Рис. 2. Филогенетическое дерево, реконструированное с помощью программы fastme с использованием модели p-distance. Укоренение осуществлялось в среднюю точку.

Как видно из рисунка, на дереве полностью правильно реконструирована клада Odontoceti (Зубатые киты, виды с TURTR по PHYMC), в то время как клада Mysticeti (Усатые киты, виды с BALAC по BALMY) содержит значительные неточности. Так, организм с мнемоникой CAPMR должен был составлять одну кладу с видами MEGNO, BALBO и BALAC, вместо этого он составляет единую кладу с Odontoceti. Эволюционные взаимоотношения между BALAC, MEGNO и BALBO также нарушены: вид MEGNO должен быть сестринской группой по отношению к кладе, содеражащей виды BALAC и BALBO, вместо этого MEGNO объединён в одну кладу с BALBO.

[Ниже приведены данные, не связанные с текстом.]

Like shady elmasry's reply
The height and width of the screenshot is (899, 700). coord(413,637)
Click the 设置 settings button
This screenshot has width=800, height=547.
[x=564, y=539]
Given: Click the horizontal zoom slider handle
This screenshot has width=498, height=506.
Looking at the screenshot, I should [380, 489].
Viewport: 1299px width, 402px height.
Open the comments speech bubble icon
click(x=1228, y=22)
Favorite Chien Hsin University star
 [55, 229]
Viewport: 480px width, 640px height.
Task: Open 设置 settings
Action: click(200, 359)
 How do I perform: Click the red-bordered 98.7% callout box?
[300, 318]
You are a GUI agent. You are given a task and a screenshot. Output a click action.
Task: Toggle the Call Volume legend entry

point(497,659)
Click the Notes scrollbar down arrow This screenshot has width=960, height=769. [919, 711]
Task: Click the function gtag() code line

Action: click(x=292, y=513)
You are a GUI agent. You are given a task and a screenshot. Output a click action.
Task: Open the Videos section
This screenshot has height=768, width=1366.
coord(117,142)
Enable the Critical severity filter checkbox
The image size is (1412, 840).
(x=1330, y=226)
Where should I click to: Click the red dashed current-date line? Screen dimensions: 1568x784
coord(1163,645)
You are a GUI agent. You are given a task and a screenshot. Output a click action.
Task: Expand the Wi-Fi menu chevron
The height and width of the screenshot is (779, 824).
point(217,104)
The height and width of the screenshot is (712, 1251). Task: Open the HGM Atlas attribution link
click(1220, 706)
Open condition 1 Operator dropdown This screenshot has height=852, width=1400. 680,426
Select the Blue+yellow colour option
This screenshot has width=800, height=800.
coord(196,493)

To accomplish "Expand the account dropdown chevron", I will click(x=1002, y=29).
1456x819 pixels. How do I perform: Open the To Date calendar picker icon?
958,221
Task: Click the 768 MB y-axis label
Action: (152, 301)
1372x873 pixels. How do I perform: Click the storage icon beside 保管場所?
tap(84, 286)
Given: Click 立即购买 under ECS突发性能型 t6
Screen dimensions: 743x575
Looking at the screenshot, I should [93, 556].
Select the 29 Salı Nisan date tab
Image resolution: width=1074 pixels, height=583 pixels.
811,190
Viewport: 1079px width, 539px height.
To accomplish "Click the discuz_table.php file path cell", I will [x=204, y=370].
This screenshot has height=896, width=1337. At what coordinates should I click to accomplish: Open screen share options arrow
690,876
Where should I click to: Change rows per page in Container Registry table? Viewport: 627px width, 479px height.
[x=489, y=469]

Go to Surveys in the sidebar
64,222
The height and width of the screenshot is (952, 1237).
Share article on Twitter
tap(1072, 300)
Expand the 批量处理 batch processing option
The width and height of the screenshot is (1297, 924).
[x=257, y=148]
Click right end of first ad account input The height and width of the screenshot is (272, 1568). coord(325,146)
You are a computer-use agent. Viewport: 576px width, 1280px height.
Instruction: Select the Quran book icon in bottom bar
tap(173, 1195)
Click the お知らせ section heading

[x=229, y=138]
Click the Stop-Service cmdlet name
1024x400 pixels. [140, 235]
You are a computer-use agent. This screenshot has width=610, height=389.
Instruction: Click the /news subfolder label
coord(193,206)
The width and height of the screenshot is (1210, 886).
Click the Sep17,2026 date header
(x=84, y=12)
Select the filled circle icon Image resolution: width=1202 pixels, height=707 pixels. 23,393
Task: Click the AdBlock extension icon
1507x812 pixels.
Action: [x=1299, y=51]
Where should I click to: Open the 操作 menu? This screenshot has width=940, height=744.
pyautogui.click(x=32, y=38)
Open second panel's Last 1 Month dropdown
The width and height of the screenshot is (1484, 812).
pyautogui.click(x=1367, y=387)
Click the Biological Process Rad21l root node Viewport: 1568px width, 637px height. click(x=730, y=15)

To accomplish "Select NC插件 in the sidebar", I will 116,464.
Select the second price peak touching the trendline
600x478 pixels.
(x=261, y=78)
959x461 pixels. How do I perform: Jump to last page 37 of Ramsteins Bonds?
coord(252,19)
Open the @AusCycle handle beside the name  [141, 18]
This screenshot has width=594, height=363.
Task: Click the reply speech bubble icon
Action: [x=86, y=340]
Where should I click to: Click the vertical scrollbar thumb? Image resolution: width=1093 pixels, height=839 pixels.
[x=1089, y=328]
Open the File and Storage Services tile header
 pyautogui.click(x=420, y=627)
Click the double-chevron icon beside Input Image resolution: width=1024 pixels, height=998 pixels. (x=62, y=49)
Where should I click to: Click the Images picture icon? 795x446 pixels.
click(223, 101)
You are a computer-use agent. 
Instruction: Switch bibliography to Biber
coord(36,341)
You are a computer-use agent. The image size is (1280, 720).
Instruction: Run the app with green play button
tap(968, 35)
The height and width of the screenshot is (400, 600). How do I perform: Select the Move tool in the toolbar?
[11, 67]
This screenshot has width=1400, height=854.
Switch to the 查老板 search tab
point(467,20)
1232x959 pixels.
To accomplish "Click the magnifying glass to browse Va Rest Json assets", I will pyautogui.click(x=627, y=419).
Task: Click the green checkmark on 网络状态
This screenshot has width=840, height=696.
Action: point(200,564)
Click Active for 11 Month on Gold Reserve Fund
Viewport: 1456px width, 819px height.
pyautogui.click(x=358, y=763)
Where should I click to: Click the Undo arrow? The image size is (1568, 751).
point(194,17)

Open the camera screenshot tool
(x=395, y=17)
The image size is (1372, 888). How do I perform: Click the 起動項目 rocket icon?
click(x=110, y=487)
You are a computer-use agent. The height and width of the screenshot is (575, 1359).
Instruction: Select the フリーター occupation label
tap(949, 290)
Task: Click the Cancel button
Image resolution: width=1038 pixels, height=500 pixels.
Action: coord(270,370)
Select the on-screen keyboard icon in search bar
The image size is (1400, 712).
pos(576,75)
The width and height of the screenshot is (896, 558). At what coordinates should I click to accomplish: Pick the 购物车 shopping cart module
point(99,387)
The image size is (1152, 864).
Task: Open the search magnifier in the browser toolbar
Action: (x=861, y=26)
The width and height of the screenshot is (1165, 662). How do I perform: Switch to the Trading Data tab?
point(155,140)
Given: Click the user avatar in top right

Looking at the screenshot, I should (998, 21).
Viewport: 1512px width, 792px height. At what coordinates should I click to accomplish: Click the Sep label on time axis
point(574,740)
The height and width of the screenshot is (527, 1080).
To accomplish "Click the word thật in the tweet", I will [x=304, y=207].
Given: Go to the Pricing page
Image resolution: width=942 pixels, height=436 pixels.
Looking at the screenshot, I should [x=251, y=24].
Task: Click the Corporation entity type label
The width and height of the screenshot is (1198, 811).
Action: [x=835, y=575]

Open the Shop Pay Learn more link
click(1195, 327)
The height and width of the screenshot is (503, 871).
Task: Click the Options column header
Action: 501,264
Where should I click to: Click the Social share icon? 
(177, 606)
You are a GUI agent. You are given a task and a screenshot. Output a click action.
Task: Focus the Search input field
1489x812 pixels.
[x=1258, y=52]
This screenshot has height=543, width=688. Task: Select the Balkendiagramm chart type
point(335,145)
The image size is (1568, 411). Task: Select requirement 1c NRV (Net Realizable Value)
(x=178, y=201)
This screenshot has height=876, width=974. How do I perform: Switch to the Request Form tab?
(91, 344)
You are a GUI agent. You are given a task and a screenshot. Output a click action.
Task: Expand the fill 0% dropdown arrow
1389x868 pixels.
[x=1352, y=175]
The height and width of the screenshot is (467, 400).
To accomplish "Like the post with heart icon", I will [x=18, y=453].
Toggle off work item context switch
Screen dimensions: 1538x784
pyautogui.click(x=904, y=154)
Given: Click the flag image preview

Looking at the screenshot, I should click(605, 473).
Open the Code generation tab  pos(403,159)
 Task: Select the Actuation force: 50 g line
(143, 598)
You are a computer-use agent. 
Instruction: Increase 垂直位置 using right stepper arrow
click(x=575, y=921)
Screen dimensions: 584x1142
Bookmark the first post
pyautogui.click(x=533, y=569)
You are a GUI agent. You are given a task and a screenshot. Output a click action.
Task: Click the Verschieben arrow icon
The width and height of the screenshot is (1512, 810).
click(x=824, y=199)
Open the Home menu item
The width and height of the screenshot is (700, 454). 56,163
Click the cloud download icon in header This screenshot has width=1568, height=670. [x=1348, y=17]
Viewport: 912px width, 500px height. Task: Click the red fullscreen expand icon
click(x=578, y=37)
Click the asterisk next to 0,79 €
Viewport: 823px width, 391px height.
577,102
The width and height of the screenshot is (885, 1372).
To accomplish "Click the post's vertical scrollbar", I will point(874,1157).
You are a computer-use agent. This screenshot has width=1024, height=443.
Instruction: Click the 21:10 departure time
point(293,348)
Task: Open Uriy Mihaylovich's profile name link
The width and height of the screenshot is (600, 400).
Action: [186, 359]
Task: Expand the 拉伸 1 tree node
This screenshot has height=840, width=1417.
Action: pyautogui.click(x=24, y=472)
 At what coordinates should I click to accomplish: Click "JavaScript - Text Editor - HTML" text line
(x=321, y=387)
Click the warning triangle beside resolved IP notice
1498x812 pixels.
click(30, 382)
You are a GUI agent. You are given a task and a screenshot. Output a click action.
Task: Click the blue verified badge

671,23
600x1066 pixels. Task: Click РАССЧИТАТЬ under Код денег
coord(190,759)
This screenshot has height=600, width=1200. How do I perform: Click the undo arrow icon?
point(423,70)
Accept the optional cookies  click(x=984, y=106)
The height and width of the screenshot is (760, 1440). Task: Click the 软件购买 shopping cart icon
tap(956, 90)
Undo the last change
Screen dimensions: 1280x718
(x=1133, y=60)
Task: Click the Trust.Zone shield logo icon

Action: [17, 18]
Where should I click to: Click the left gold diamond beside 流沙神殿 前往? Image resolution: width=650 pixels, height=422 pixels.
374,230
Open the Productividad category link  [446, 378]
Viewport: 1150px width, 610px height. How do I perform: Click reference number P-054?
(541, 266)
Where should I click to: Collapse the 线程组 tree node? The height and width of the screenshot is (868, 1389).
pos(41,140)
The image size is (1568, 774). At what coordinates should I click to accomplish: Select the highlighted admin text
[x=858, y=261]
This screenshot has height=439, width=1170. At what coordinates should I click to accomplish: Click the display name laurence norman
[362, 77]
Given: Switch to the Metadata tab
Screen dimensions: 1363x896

Затем, с помощью той же программы fastme, но уже с использованием другой модели MtREV аналогично было реконструировано филогенетическое дерево для выбранных организмов. Данная модель предназначена исключительно для митохондриальных белков, коим и является цитохром B. Она учитывает различную вероятность превращения одних аминокислот в другие, основываясь на химических свойствах аминокислот и на свойствах генетического кода. Теоретически дерево, построенное с использованием модели MtREV, должно содержать меньше ошибок, однако на практике полученное дерево содержало те же ошибки реконструкции, что и построенное с моделью p-distance: CAPMR объединён с Odontoceti в одну кладу, а MEGNO объединён с BALBO (см. Рис. 3.). Команда на bash:

fastme -i term4_pr2_cyb_alignment.phy -o term4_pr2_cyb_p-distance -pM


Рис. 3. Филогенетическое дерево, реконструированное с помощью программы fastme с использованием модели MtREV. Укоренение проводилось в среднюю точку.

Наконец, было получено филогенетическое дерево, реконструированное с помощью программы IQ-Tree. В основе работы алгоритма этой программы лежит метод наибольшего правдоподобия (Maximum likelihood).

Программа IQ-Tree является одной из самых эффективных программ по реконструкции филогенетических деревьев, а посему ожидается на выходе получить дерево, топология которого будет максимально приближена к топологии исходного дерева (см. Рис. 4.). Команда на bash:
iqtree -s term4_pr2_cyb_alignment.phy


Рис. 4. Филогенетическое дерево, реконструированное с помощью программы IQ-Tree, основанной на методе наибольшего правдоподобия. Дерево укоренялось в среднюю точку.

Как нетрудно заметить из рисунка, дерево, построенное программой IQ-Tree, не содержит ошибок и имеет точно такую же топологию, что и исходное дерево. Таким образом, эмпирическим путём было показано, что программа IQ-Tree действительно наиболее точно и эффективно справляется с задачей реконструкции филогенетических деревьев по последовательностям.